### Records supplied
▼▼▼

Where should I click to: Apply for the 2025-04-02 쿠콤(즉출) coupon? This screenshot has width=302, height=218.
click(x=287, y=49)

▲▲▲
▼▼▼

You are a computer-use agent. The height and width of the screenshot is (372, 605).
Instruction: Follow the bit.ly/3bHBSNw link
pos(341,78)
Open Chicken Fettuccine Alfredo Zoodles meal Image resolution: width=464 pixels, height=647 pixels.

▲▲▲

### Aim of the task
Give back exactly the lines of the listing above that run from the line with "Instruction: Follow the bit.ly/3bHBSNw link" to the line with "Open Chicken Fettuccine", inclusive.

### Answer area
Instruction: Follow the bit.ly/3bHBSNw link
pos(341,78)
Open Chicken Fettuccine Alfredo Zoodles meal Image resolution: width=464 pixels, height=647 pixels.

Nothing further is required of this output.